Work required
Retype each of these records line for line, without changing anything.

Element and text position data
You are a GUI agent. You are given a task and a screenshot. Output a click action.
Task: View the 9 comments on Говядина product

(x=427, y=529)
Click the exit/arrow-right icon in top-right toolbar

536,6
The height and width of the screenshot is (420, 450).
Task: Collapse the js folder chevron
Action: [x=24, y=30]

The result
You are a GUI agent. You are given a task and a screenshot. Output a click action.
Task: View the 9 comments on Говядина product

(x=427, y=529)
Click the exit/arrow-right icon in top-right toolbar

536,6
The height and width of the screenshot is (420, 450).
Task: Collapse the js folder chevron
Action: [x=24, y=30]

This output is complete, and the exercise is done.